"Qu'est-ce que l'amour ? Ce mot est si galvaudé et corrompu, que j'ose à peine Je prononcer. Tout le monde parle de l'amour : tous les périodiques, tous les journaux et les missionnaires parlent d'un amour éternel « J'aime mon pays. j'aime mon roi, j'aime tel livre, J'aime cette montagne,. j'aime le plaisir, j'aime ma femme, j'aime Dieu » L'amour est-il une idée ? Dans ce cas on peut le cultiver, le nourrir, le chérir, le promouvoir, le déformer de toutes les façons. Parce que nous ne trouvons pas de solution à l'amour entre humains, nous avons recours à des abstractions.

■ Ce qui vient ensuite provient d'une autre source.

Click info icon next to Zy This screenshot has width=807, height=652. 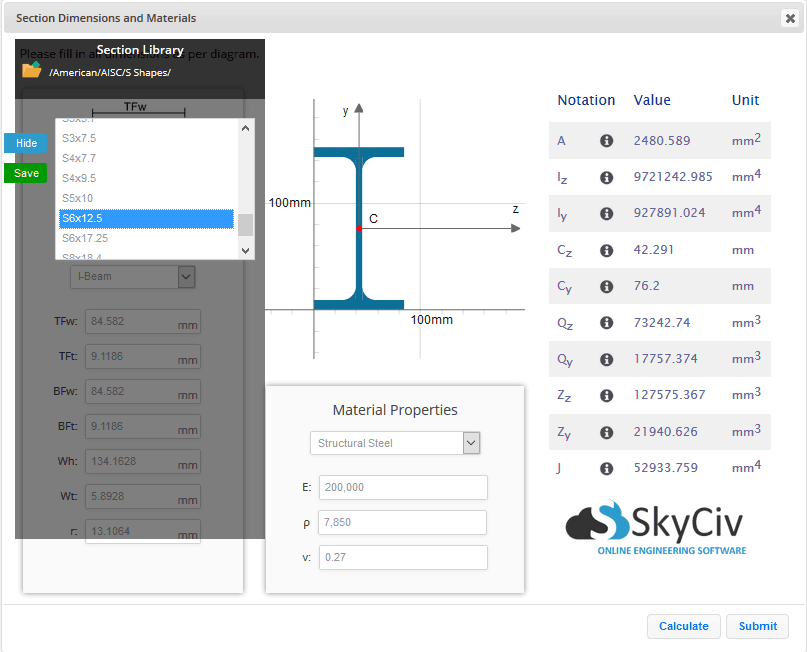coord(606,432)
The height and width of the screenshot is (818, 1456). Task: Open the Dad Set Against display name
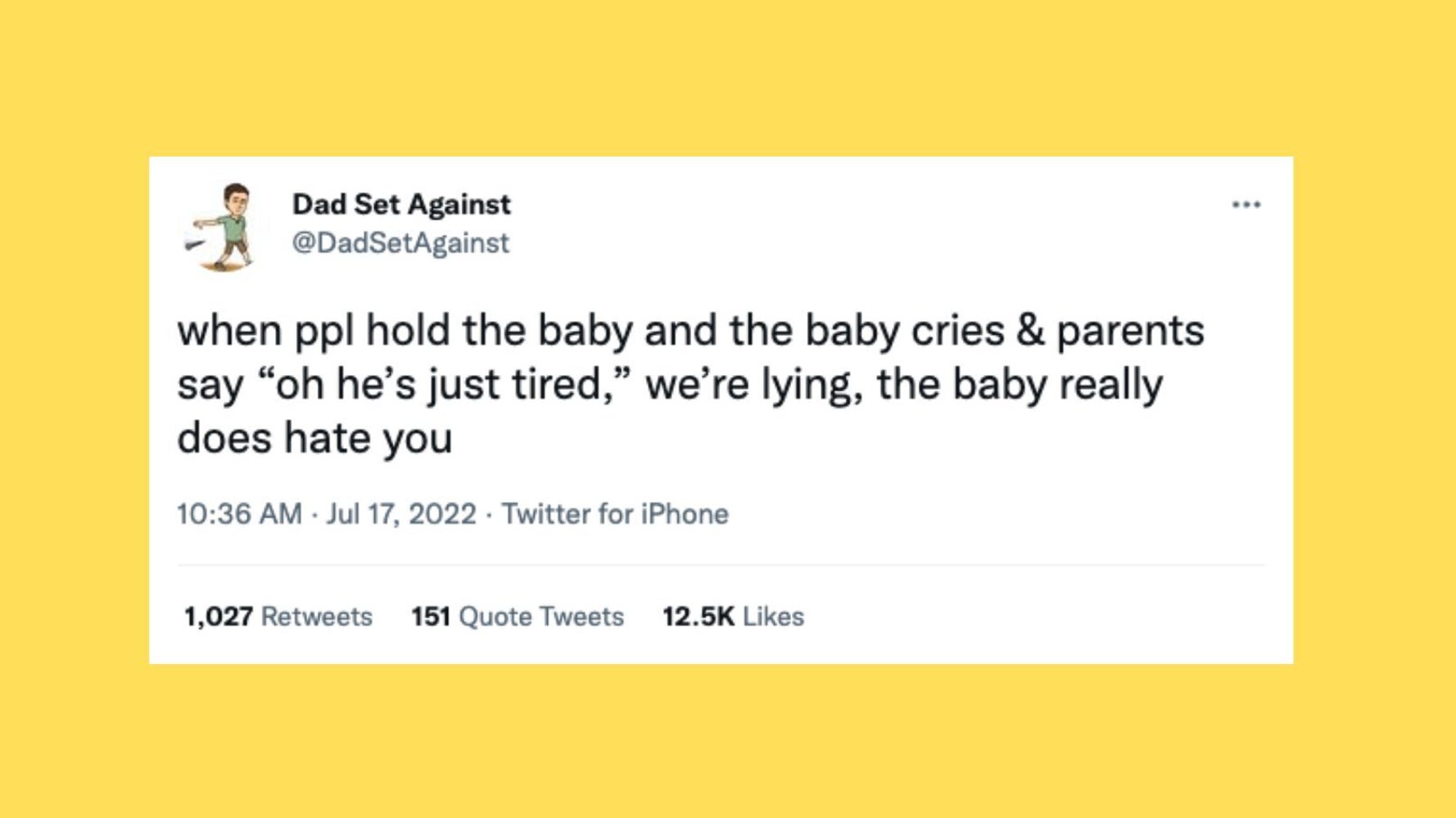(401, 204)
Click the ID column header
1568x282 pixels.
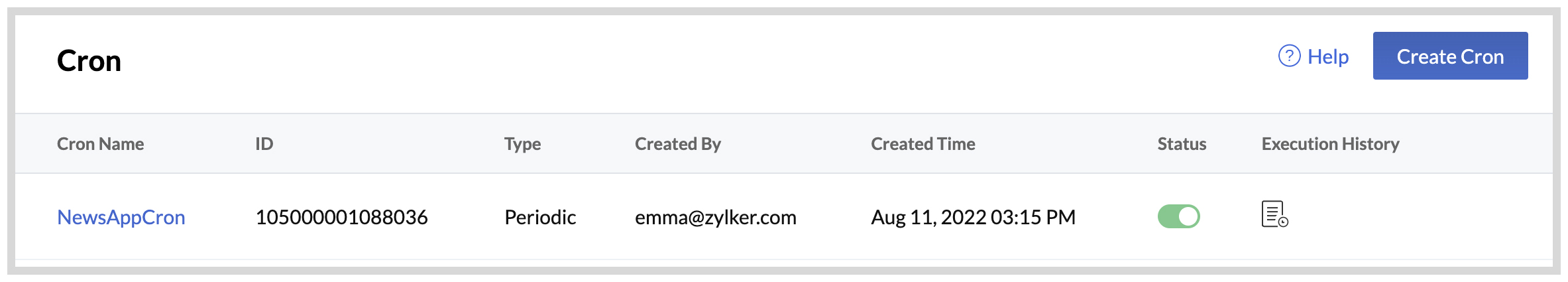point(264,144)
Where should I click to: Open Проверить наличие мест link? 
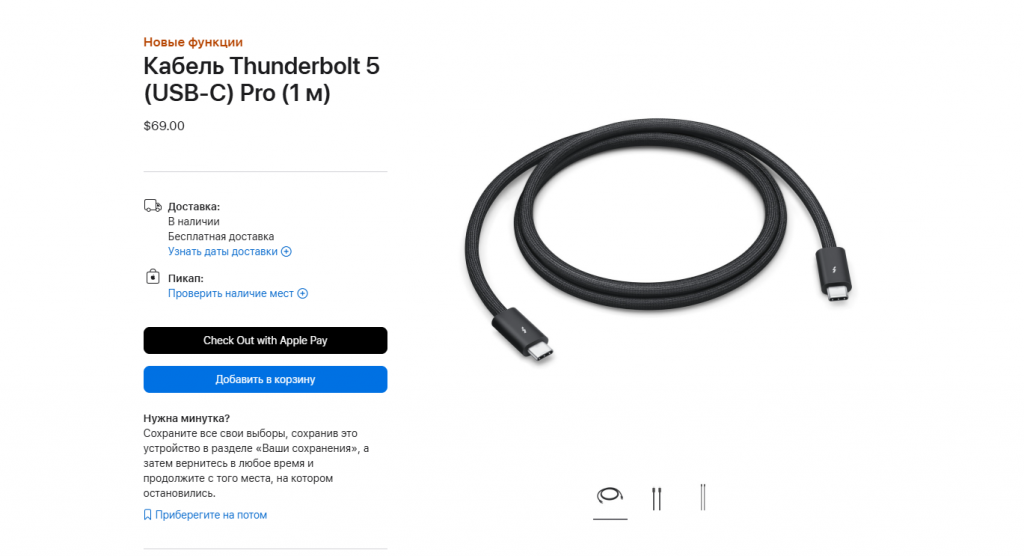[x=231, y=293]
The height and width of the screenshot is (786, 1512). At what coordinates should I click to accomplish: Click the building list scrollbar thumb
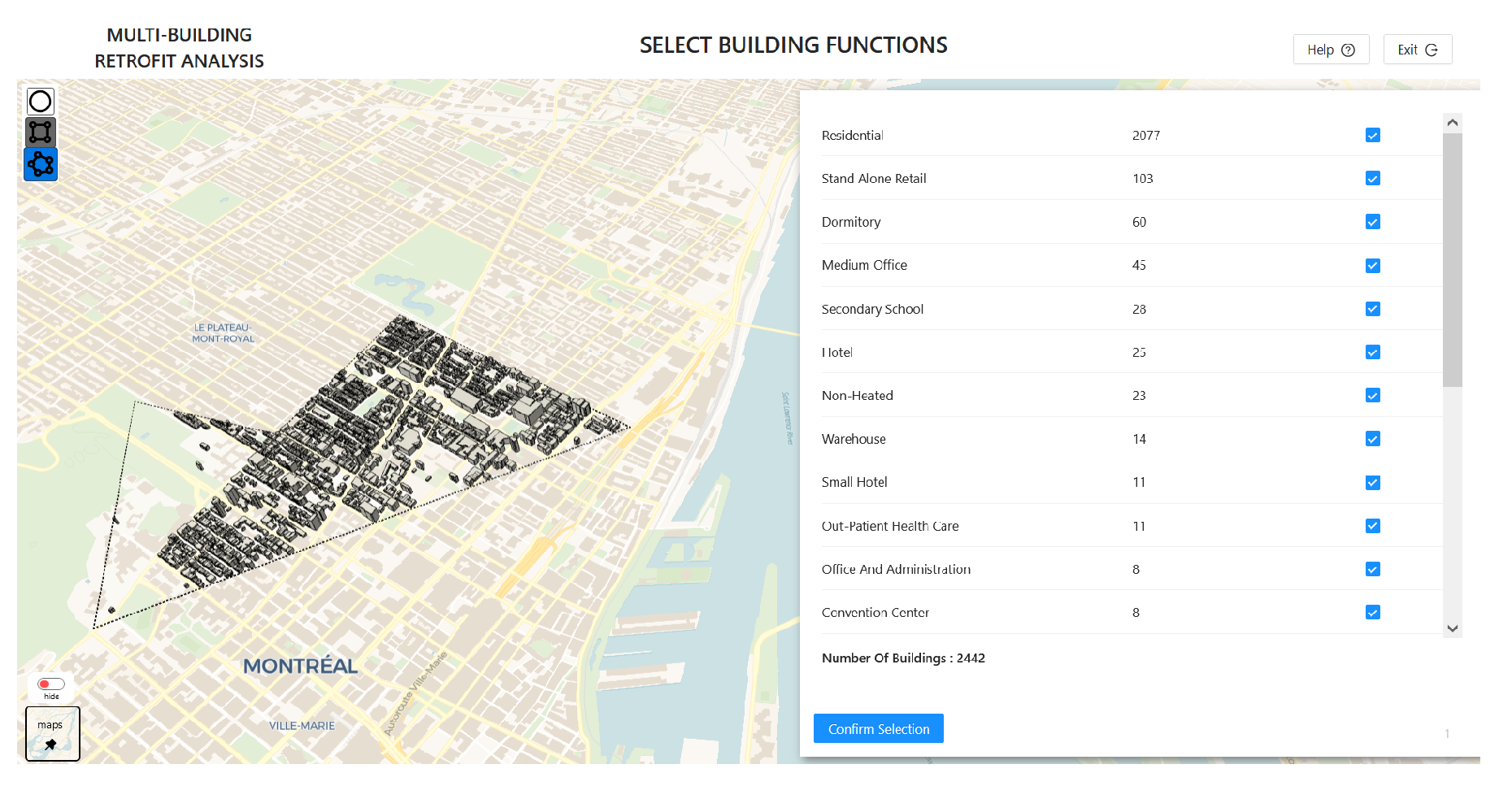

L'amour pourrait bien être l'ultime solution à toutes les difficultés des hommes entre eux, à leurs problèmes, à leurs peines, mais comment nous y prendre pour savoir ce que c'est ? En le définissant ? La religion
le définit d'une façon, la société d'une autre, et il y a, en outre, toutes sortes de déviations et de perversions ; adorer quelqu'un, coucher avec quelqu'un, échanger des émotions, vivre en compagnie, est-ce cela que nous appelons l'amour ? Mais oui, c'est bien cela, et ces notions sont, malheureusement, si personnelles, si sensuelles, si limitées, que les religions se croient tenues de proclamer l'existence d'un amour transcendantal. En ce qu'elles appellent l'amour humain, elles constatent du plaisir, de la jalousie, un désir de s'affirmer, de posséder, de capter, de dominer, d'intervenir, dans la pensée d'autrui, et voyant toute cette complexité, elles affirment qu'existe un autre amour, divin, sublime, infrangible, impollué. Des hommes saints, partout dans le monde, soutiennent que regarder une femme est mal ; qu'il est impossible de se rapprocher de Dieu si l'on prend plaisir à des rapports sexuels ; et, ce faisant, ils refoulent leurs désirs qui les dévorent, en niant la sexualité, ils se bouchent les yeux et s'arrachent la langue, car ils nient toute la beauté de la terre. Ils ont affamés leur c½ur et leur esprit. Ce sont des être déshydratés, ils ont banni la beauté, parce que la beauté est associée à la femme.